In the listing below, copy out word for word the lines starting at the one containing "How do I perform: Open the Vol" and ending at the one containing "Action: pyautogui.click(x=169, y=1970)", both included.

▶ **Data records**:
----------------
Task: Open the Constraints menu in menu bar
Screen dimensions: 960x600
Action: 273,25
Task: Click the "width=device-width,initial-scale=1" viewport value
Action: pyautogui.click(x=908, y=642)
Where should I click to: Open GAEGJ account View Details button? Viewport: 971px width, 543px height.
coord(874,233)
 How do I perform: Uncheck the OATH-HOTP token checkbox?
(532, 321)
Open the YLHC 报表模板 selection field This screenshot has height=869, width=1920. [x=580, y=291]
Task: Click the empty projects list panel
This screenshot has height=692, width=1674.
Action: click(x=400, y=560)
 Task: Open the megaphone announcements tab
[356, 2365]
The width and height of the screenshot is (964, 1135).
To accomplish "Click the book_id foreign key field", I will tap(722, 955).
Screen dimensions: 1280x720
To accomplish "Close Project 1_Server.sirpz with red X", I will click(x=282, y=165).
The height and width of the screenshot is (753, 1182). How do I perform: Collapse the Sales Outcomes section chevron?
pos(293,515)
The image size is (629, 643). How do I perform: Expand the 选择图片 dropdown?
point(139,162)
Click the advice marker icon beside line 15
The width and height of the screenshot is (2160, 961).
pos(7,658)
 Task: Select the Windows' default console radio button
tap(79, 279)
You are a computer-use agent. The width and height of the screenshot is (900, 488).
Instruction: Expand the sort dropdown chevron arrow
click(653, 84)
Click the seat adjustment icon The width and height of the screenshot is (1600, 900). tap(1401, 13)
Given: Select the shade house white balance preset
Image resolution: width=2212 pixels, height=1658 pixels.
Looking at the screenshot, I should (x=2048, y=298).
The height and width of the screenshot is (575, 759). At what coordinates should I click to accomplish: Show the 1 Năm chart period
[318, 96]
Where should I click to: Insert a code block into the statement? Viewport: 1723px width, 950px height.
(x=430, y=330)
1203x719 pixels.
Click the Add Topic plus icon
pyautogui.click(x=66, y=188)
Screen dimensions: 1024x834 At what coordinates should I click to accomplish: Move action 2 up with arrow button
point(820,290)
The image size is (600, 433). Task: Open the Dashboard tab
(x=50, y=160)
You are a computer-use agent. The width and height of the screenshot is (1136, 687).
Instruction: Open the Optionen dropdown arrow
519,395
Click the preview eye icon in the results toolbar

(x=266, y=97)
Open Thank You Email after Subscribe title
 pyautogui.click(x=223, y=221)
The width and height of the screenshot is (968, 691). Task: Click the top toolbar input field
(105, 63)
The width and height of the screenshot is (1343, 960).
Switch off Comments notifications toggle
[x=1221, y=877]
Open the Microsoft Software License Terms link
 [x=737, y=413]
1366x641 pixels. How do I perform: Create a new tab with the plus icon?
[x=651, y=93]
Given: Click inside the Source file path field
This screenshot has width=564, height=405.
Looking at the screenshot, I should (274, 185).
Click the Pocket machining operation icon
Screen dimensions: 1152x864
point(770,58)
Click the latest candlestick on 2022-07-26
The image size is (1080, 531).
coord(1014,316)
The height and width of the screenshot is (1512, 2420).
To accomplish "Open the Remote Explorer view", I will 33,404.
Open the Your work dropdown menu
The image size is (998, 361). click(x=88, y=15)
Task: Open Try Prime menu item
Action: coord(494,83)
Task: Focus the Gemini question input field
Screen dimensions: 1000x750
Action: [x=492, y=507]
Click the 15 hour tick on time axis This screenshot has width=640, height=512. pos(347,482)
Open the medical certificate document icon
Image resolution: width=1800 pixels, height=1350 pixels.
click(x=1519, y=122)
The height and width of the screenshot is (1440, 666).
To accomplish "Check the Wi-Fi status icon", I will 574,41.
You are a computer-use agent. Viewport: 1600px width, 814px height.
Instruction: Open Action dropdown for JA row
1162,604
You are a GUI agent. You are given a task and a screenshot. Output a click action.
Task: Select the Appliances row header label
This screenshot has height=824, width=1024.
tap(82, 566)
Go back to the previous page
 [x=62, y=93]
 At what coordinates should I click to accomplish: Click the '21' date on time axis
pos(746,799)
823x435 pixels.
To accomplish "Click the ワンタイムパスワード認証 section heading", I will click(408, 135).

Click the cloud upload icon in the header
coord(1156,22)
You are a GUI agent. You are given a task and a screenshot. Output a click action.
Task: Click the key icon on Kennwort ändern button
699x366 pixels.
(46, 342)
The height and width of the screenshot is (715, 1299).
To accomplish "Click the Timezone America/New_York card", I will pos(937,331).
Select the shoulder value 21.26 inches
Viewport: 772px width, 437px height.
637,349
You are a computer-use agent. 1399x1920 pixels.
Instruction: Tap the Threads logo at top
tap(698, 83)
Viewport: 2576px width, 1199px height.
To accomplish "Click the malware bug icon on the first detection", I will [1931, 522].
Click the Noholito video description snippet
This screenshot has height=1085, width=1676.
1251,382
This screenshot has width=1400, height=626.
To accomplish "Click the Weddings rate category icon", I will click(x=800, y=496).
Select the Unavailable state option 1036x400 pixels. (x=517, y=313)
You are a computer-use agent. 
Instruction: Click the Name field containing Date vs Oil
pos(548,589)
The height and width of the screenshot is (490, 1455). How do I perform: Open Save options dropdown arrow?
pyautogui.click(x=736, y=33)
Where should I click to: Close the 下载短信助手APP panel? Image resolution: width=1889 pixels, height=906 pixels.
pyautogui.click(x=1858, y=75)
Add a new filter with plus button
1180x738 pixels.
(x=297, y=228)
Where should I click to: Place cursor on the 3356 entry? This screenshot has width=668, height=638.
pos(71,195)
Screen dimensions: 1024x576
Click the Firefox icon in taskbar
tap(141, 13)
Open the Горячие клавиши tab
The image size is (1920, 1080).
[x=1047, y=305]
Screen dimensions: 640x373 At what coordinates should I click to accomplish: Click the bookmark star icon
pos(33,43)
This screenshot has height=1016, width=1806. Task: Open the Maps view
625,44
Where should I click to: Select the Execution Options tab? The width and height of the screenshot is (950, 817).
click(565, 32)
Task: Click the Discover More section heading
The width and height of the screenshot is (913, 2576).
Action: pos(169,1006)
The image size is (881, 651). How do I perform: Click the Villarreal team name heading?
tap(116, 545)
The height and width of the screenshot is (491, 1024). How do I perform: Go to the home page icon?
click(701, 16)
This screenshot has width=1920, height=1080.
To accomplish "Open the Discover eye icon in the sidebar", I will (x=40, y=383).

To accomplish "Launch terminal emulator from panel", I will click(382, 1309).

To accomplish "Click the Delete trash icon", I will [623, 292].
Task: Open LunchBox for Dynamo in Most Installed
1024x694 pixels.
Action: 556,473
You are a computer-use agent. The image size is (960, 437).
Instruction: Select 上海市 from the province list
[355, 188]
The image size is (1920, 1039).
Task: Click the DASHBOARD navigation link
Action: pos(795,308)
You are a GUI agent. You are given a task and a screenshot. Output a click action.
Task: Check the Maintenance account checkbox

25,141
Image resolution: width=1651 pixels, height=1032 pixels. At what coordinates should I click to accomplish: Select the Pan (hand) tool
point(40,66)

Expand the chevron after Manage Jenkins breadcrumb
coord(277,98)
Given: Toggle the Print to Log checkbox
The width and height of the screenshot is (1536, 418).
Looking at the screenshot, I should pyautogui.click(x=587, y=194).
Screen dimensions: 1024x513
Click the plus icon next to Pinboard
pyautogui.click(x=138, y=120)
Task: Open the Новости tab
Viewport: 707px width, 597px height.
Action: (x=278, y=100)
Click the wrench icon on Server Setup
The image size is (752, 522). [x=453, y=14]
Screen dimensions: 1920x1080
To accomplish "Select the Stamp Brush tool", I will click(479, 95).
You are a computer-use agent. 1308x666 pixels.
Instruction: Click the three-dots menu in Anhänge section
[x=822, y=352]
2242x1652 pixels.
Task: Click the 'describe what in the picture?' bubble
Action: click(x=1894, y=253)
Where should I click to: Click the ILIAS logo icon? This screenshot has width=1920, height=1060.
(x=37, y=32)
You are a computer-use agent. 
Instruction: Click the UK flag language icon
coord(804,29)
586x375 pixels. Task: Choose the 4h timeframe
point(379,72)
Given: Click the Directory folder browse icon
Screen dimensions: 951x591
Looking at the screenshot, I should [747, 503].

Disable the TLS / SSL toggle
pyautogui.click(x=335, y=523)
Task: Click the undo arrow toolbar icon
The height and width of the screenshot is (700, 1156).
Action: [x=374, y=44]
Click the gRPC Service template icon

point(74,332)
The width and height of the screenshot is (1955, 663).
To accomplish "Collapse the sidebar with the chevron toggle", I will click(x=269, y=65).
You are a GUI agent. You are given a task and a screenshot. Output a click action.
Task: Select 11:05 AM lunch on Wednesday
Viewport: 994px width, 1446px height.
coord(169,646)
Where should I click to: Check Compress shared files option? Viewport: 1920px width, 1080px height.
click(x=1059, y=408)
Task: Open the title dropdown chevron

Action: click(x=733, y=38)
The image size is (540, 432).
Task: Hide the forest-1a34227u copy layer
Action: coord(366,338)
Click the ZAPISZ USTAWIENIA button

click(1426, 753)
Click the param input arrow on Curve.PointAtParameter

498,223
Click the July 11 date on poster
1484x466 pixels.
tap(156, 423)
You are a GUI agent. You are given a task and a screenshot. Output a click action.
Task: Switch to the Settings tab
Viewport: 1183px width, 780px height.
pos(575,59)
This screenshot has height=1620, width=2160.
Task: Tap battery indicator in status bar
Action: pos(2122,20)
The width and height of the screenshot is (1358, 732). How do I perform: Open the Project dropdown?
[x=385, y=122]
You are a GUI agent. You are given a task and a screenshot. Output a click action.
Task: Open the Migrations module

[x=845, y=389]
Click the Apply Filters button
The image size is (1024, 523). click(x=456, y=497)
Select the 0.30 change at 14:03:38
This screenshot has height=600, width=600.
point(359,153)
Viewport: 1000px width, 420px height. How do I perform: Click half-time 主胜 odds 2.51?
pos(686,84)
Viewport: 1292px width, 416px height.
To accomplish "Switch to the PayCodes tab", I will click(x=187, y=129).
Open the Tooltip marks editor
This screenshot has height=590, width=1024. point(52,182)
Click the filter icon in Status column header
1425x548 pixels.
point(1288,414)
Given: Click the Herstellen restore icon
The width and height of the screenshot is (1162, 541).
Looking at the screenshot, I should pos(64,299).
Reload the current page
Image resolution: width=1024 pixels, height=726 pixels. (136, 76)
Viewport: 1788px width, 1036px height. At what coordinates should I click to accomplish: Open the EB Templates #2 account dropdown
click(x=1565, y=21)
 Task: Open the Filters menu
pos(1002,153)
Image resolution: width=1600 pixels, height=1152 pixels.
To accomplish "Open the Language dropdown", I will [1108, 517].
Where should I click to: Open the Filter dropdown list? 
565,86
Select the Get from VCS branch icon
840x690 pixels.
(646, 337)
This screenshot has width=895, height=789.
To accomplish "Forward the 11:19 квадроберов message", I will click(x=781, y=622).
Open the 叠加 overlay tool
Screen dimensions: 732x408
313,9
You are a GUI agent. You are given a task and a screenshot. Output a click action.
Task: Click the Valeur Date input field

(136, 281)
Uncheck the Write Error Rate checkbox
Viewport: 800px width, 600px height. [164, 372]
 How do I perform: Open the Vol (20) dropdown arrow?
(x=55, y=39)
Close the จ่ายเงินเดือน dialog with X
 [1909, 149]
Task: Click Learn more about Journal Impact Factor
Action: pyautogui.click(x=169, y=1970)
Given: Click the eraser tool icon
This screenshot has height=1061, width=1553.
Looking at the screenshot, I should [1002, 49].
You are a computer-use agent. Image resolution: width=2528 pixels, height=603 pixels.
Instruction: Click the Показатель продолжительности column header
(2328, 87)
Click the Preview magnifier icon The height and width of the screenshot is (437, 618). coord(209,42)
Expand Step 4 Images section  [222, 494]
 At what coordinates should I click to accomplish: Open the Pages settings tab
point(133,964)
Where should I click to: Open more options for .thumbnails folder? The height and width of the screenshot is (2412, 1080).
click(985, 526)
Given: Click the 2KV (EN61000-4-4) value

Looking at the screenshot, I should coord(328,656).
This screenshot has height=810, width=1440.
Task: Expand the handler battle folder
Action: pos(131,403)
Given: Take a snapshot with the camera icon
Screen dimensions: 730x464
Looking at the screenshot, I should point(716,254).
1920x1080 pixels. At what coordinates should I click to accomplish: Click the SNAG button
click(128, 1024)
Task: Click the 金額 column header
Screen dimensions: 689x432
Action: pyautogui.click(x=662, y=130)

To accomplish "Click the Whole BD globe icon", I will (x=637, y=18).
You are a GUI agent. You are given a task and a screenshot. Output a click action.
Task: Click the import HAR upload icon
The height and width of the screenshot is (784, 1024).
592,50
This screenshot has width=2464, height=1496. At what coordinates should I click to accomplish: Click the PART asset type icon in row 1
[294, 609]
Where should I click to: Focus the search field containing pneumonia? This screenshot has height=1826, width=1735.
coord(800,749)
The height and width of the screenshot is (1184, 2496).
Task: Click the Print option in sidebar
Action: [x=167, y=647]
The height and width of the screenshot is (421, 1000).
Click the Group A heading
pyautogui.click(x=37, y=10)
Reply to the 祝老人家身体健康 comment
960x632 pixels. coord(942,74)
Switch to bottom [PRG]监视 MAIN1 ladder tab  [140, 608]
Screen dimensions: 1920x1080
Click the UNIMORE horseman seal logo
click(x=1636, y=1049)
----------------
▶ **The result**:
 How do I perform: Open the Vol (20) dropdown arrow?
(x=55, y=39)
Close the จ่ายเงินเดือน dialog with X
 [1909, 149]
Task: Click Learn more about Journal Impact Factor
Action: pyautogui.click(x=169, y=1970)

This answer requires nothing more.